Le emozioni di una gara di trail running
Piccolo resoconto della mia UTLAC 30 2022
Sabato 4 giugno 2022 ho partecipato alla UltraK Trail, una gara di trail running di 70 km con 4.750 metri di dislivello nell’Appennino Tosco-Emiliano.
Non avevo mai corso per così tanti chilometri, con così tanto dislivello e per così tanto tempo.
Quasi 14 ore. La batteria del Garmin non ce l’ha fatta, io sì.
È stato praticamente un “viaggio”, su e giù per i monti e all’interno dei miei pensieri, che da una parte ha messo a dura prova muscoli e spirito, dall’altra, però, alla fine li ha rafforzati.
Alcune persone mi hanno chiesto
“Chi te lo fa fare?”
“Ma hai delle colpe da espiare?”
“C’è bisogno di correre così tanto?”
“Da cosa stai scappando?”
Non so rispondere a queste domande, ma voglio provare a raccontare cosa ho capito da questa esperienza di ultra trail, trascrivendo alcuni pensieri emersi durante il “viaggio”.

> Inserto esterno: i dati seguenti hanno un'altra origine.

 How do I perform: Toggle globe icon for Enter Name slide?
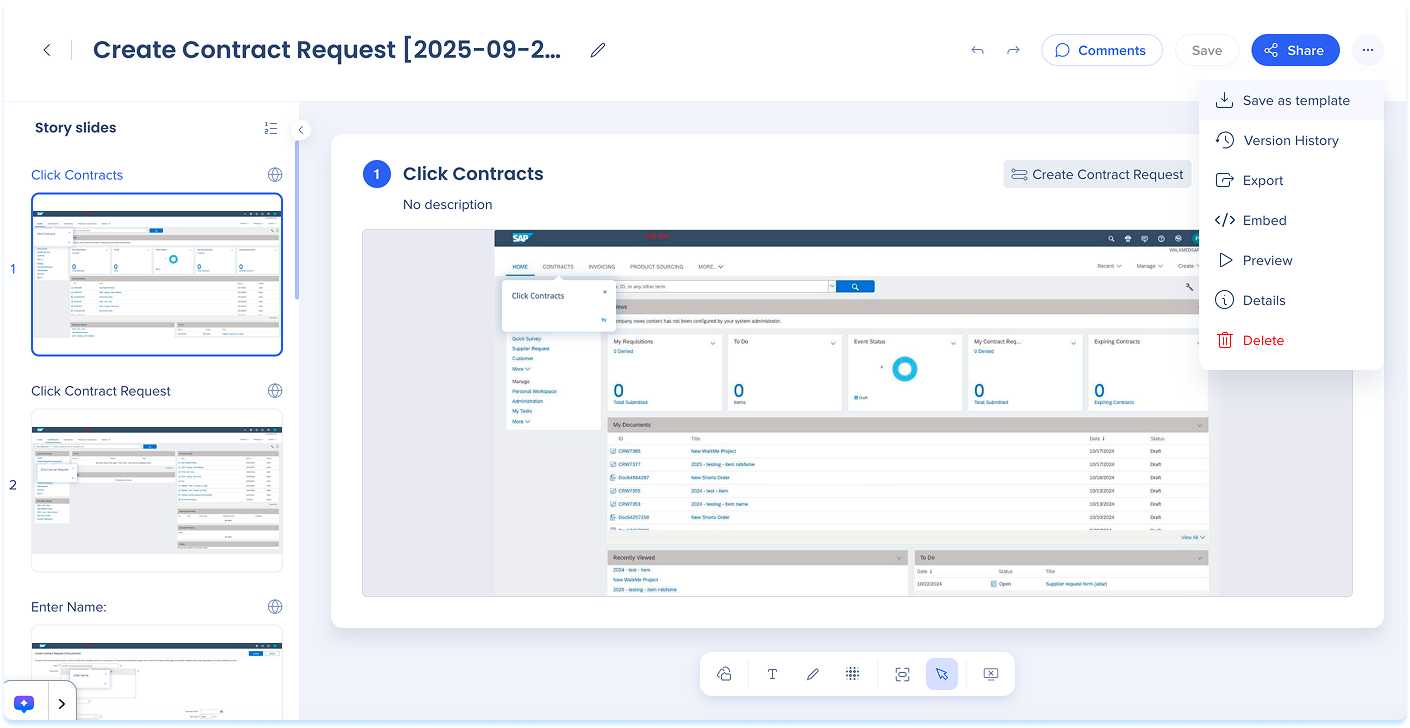(x=275, y=607)
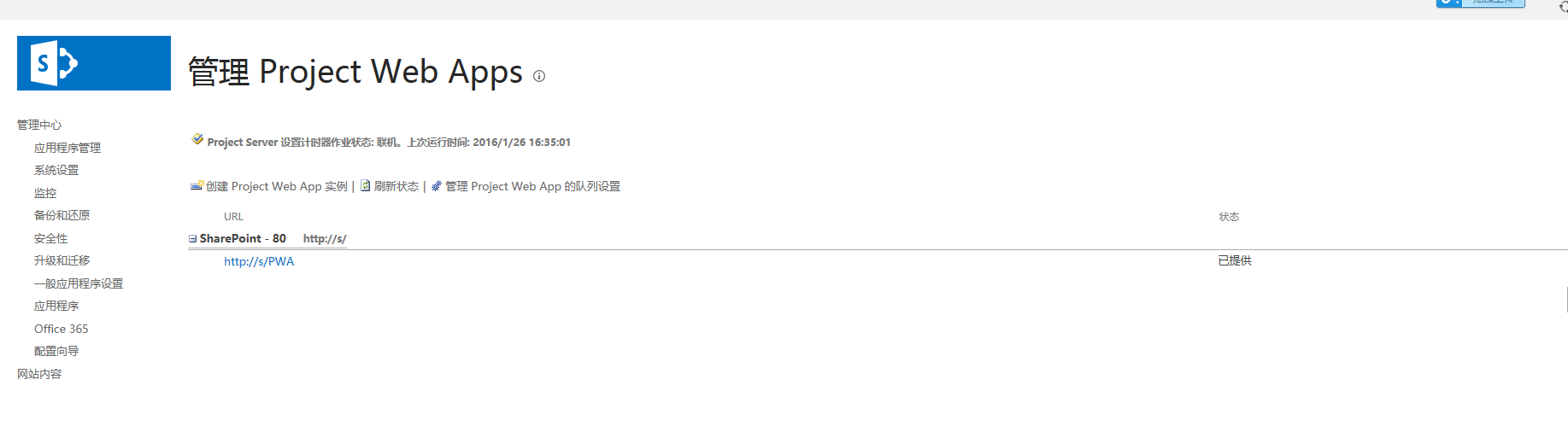Click the 已提供 status cell
Viewport: 1568px width, 432px height.
pos(1235,260)
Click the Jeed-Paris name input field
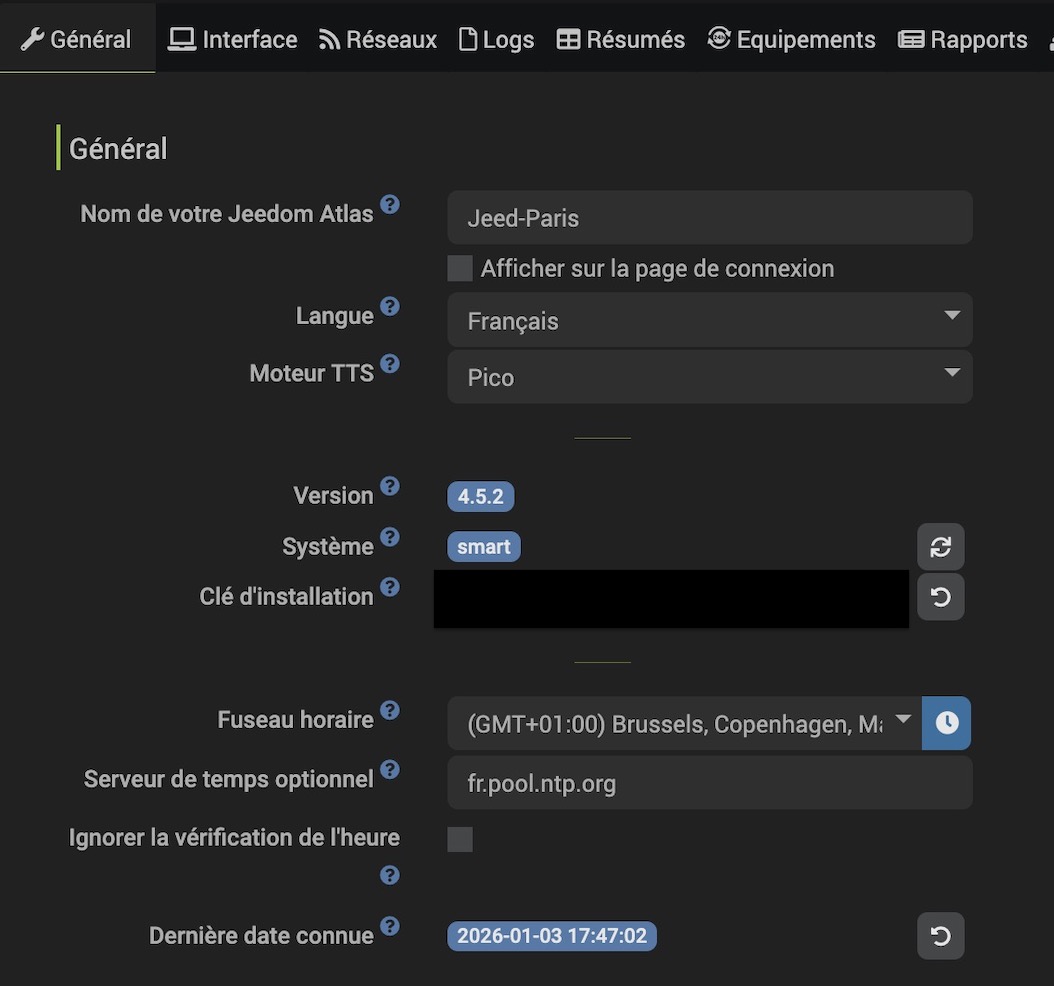Screen dimensions: 1054x986 click(x=709, y=218)
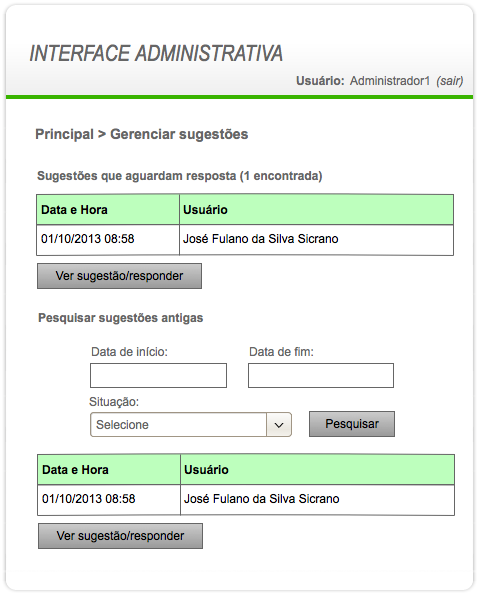Click the bottom Ver sugestão/responder button

point(121,536)
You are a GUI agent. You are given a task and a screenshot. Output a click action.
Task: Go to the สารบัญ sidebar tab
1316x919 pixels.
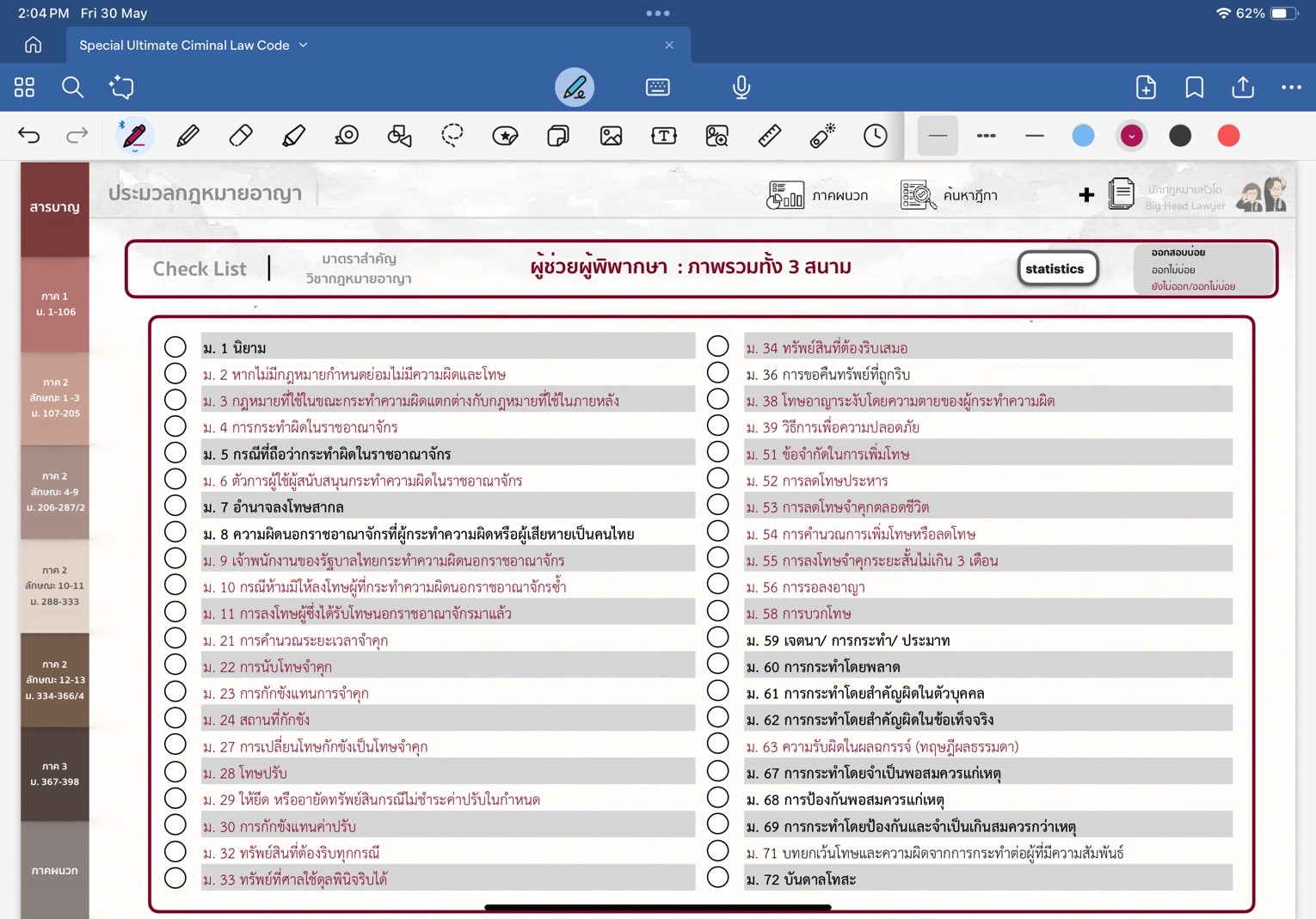[x=55, y=207]
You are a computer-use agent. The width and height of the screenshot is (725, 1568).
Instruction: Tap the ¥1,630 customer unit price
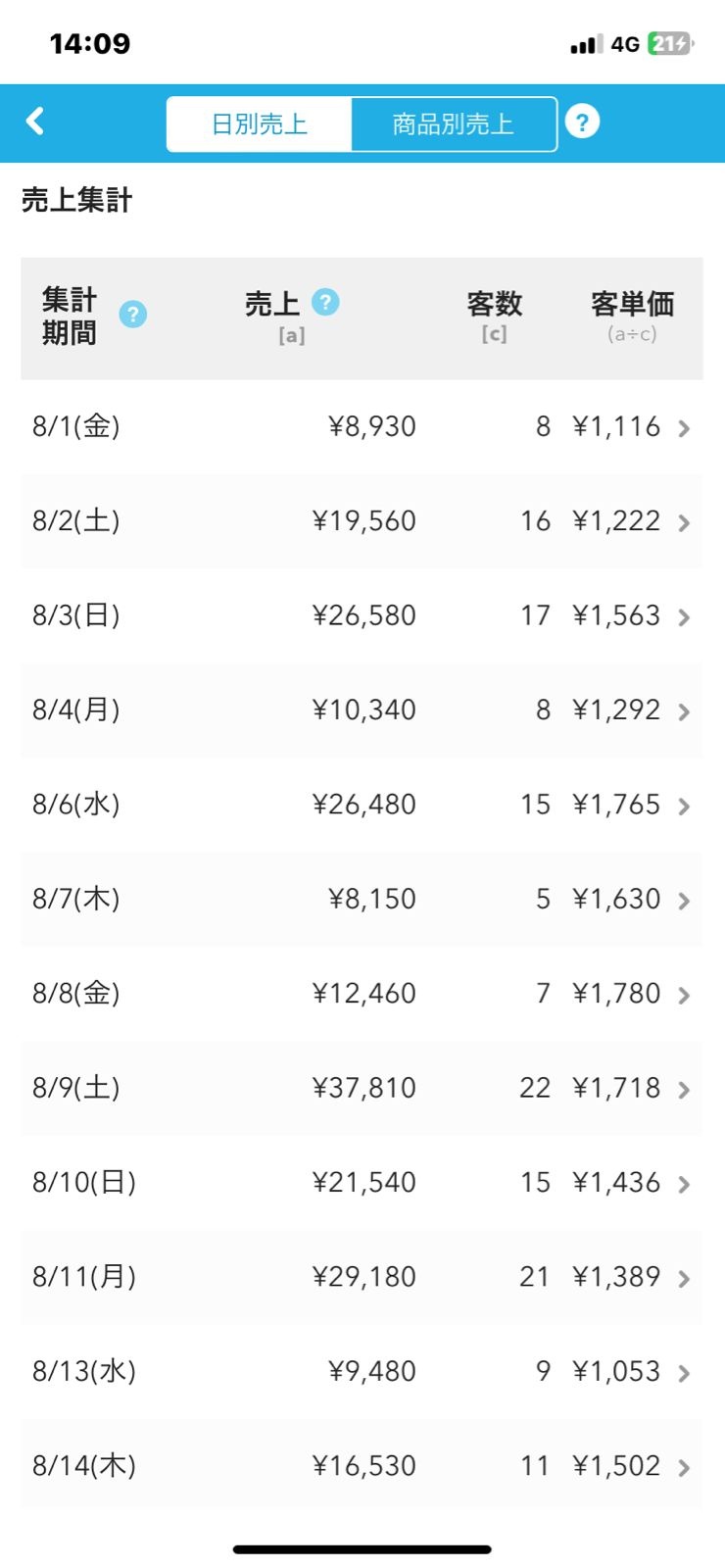point(616,899)
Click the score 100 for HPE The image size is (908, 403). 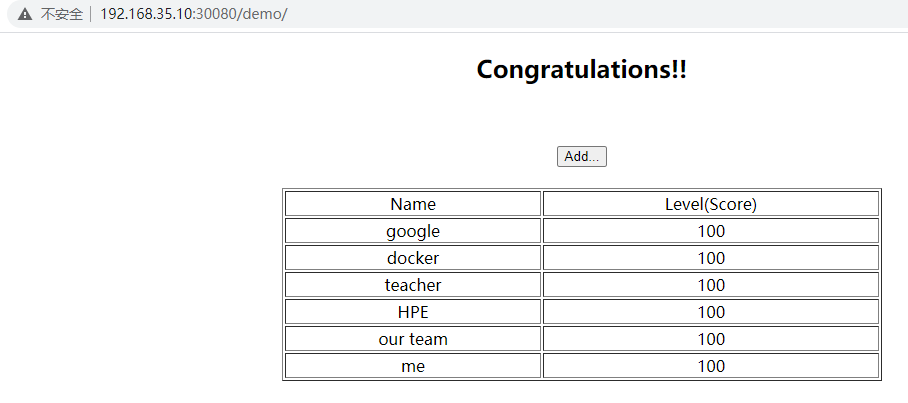(x=710, y=312)
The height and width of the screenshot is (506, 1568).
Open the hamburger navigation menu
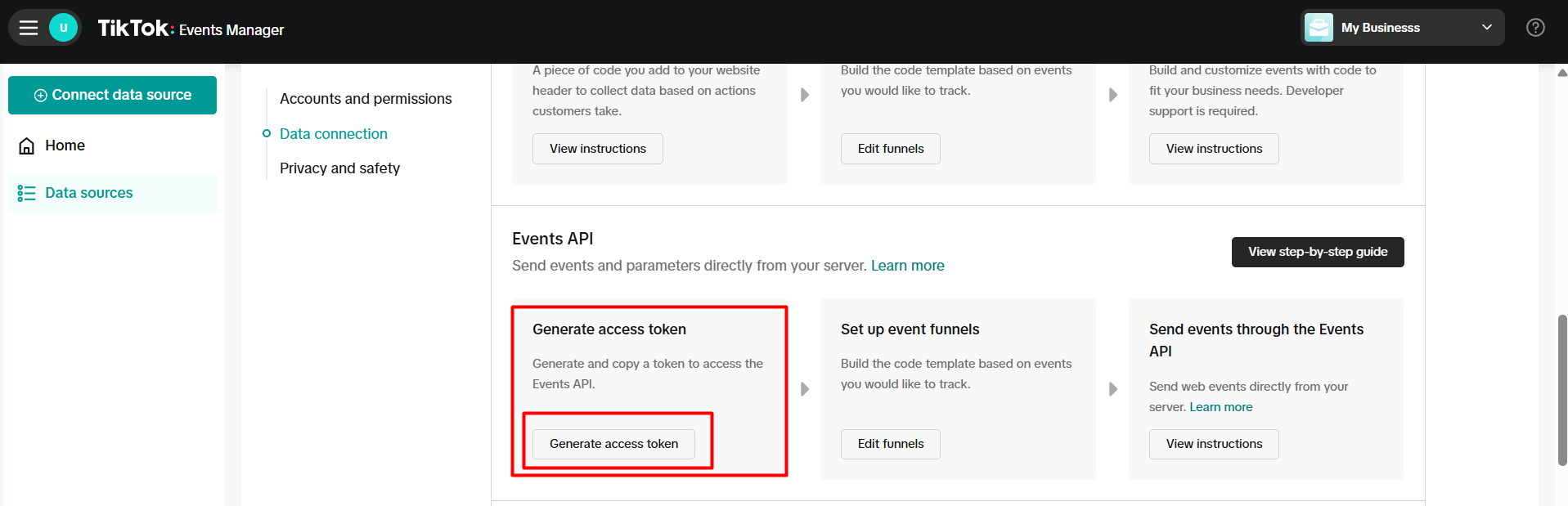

Mi serve sempre un obiettivo. Sfidante e lontano. Così posso mettermi alla prova e dare un senso agli allenamenti e ai sacrifici.
Non mi sento mai abbastanza preparato e all’altezza quando sono sulla linea di partenza. È una specie di timore reverenziale verso la sfida.
Il corpo è in grado di attingere ad energie che non sapevo nemmeno di avere, praticamente infinite. I nutrizionisti lo chiamano grasso.
Le salite, per quanto lunghe e faticose, una volta giunti in cima riservano sempre un piacere e una soddisfazione maggiori della sofferenza.
Il panorama in vetta ripaga di tutti gli sforzi, soprattutto se il sentiero corre lungo una cresta relativamente in piano e corribile: il cielo sembra più grande e la montagna più imponente.
Le discese sono più difficili delle salite: è più probabile cadere e farsi male, i muscoli bruciano e le articolazioni scricchiolano. Ma in discesa ci si diverte.
Ho sorriso ad ogni persona incontrata: dai volontari (che ho anche ringraziato) agli escursionisti che ho incrociato, dagli animali liberi nei prati agli spettatori all’arrivo. Ma in particolare ho sorriso ai fotografi perché la fatica passa, ma le foto restano.
Le crisi arrivano. Grazie a questa consapevolezza si possono affrontare e superare. E sempre grazie a questa consapevolezza a volte non arrivano proprio.
In 14 ore ho sofferto. Il caldo, il freddo, la sete, la fame, il vento, i crampi, le irritazioni, il sudore negli occhi. Grazie a questo si è alzata la mia “soglia del lamento” e ho capito che non ha senso lamentarsi dei disagi quotidiani.
Quel che faccio viene visto e giudicato: dare un buon esempio è una responsabilità che sento profondamente.
Ho corso per le ultime 4 ore da solo, immerso nella natura e nella fatica, ma nei miei pensieri sono venuti a trovarmi tante persone che conosco e a ciascuno ho dedicato un pezzo del percorso.
Poter correre liberamente è un “lusso”: mi sono ripromesso di onorare sempre la corsa e ringraziare per potermelo permettere.
Terminata un’impresa mi serve un nuovo obiettivo, una nuova sfida, sempre con me stesso. “L’asticella si può sempre alzare”. Anche se so che così, però, non si finirà mai.
La mia vita è sempre stata mossa dalle passioni. E Jovanotti che canta “La bella vita… con la passione che rende amica la sofferenza” ha riassunto il perfetto significato di quello che faccio.
115 partecipanti. Abbiamo tagliato il traguardo in 70.
Sono arrivato 34° assoluto, 30° uomo in 13:53:47
Ho bevuto circa 4 litri di liquidi tra acqua, sali e coca. Più un altro litro e mezzo dopo l’arrivo.
Per la prima volta non ho avuto male ai muscoli delle gambe la settimana dopo la gara.